La 15e édition du spring campus de CroissancePlus se déroule au centre des congrès du Palais des papes d’Avignon.©CroissancePlus

Des réponses aux problématiques business et des enjeux de demain qui touche toutes les entreprises en particulier les PME et les ETI. De nombreux professionnels qualifiés interviennent également durant ces trois jours pour apporter des éclairages et des précisions sur certains sujets et interrogations qui se posent pour l’avenir de cette activité entrepreneuriale.

Une intervention est particulièrement attendue, c’est évidemment celle de Bruno Le Maire (voir vidéo ci-dessus), ministre de l’économie qui sera présent sur ce Spring Campus ce vendredi après-midi « nous allons évoquer avec lui trois inquiétudes et enjeux pour l’avenir : la fiscalité sur l’emploi, le deuxième c’est le fléchage de la commande publique et des grands groupes vers les ETI/PME, c’est essentiel pour nous et ça ne coute pas d’argent à l’Etat et enfin c’est le sujet des transmissions et des reprises d’entreprises qu’il faut anticiper dès maintenant » souligne Audrey Louail.

Thierry Suquet, préfet de Vaucluse, Bruno Le Maire, ministre de l’Économie et des Finances et Audrey Louail, présidente de CroissancePlus. © Préfecture de Vaucluse-Facebook

Pour donner de nouvelles idées de stratégies et de business model à ses adhérents, CroissancePlus peut compter sur l’appui de son partenaire historique, la BNP Paribas « on est la première banque des entreprises en France et avec ce type d’évènement, on est au cœur de notre clientèle avec la présence accrue de PME et d’ETI, on apporte une vraie valeur avec ce partenariat en participant et en accompagnant les entrepreneurs vers la réussite de leurs projets.
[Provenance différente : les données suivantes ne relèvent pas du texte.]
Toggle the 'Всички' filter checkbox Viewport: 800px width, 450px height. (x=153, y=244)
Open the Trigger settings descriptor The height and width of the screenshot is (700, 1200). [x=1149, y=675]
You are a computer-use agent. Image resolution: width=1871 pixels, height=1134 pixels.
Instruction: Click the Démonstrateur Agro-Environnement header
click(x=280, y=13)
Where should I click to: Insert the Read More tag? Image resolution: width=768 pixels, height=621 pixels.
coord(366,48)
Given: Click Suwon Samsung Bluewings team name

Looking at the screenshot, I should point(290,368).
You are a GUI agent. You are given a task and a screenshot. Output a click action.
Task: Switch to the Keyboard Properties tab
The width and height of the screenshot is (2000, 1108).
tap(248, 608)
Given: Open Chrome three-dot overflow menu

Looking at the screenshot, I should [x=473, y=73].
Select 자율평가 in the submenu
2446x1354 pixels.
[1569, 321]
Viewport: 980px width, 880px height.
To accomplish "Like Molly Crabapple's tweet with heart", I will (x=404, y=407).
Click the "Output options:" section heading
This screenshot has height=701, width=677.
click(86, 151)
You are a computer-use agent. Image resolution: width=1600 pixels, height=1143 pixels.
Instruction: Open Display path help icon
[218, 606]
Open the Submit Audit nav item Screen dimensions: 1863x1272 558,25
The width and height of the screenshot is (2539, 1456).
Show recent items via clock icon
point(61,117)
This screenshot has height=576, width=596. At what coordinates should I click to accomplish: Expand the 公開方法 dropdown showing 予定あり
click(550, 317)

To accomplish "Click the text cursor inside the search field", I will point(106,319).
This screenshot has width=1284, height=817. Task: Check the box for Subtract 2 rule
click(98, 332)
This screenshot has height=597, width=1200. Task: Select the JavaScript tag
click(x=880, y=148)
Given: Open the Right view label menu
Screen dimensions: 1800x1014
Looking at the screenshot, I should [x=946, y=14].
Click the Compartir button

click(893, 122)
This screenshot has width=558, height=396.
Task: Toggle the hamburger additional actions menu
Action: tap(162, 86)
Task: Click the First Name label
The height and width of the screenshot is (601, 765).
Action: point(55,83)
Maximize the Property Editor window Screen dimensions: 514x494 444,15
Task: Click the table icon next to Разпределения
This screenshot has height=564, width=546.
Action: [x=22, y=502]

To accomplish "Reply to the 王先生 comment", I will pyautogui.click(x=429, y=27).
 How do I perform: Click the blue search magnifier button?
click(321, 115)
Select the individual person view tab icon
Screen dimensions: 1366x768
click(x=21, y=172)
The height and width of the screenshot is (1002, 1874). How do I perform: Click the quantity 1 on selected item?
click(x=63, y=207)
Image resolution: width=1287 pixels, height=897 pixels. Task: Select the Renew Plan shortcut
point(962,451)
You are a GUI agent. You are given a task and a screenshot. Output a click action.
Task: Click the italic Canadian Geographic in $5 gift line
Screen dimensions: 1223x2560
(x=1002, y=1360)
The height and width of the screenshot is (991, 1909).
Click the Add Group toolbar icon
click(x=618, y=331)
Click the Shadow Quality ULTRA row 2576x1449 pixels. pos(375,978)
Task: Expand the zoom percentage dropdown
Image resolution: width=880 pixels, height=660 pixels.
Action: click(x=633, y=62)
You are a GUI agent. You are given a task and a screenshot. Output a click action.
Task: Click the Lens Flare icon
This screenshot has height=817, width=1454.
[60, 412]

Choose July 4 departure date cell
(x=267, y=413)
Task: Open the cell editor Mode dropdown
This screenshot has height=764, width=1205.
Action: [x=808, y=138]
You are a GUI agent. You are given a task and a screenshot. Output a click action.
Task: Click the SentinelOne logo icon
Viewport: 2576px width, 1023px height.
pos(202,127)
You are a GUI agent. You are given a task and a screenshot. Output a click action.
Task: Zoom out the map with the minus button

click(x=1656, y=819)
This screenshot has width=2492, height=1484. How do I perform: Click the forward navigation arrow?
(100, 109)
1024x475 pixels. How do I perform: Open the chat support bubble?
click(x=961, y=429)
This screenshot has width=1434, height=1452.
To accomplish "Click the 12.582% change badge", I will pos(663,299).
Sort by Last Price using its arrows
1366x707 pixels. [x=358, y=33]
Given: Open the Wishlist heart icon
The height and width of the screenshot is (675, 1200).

BNP Paribas c’est 2400 banquiers dédiés aux entreprises sur le plan national, c’est le dispositif le plus puissant pour accompagner les entreprises, peu importe d’où elles viennent » annonce fièrement Clotilde Quilichini, directrice clientèle entreprise chez la BNP Paribas.

« On doit simplifier ces mesures pour donner envie aux jeunes d’entreprendre sans complexité administrative. »

Audrey Louail, présidente de CroissancePlus

Les mesures de simplification l’enjeu de demain pour les PME ?
C’est une des actualités du moment pour les TPE/PME et c’est donc tout naturellement que la question des mesures de simplification se retrouve au cœur des missions de CroissancePlus sur ce spring campus 2024 « on a besoin de mesures de simplifications et j’ai dans l’espoir que le gouvernement nous entende sur ce sujet car c’est un enjeu essentiel pour l’avenir entrepreneuriale si on veut apporter une croissance sur cette activité » souligne la présidente de CroissancePlus.

« La simplification de la fiche de paye évoqué dans le nouveau projet de loi avait été déjà simplifié lors de la précédente loi donc on attend plus de changements sur d’autres volets et l’objectif c’est de discuter entre nous pour préciser nos attentes. En revanche la mesure qui vise à tester chaque loi sur les PME est une bonne action que nous avions soumise il y a déjà plusieurs années. On doit simplifier ces mesures pour donner envie aux jeunes d’entreprendre sans complexité administrative » ajoute-t-elle.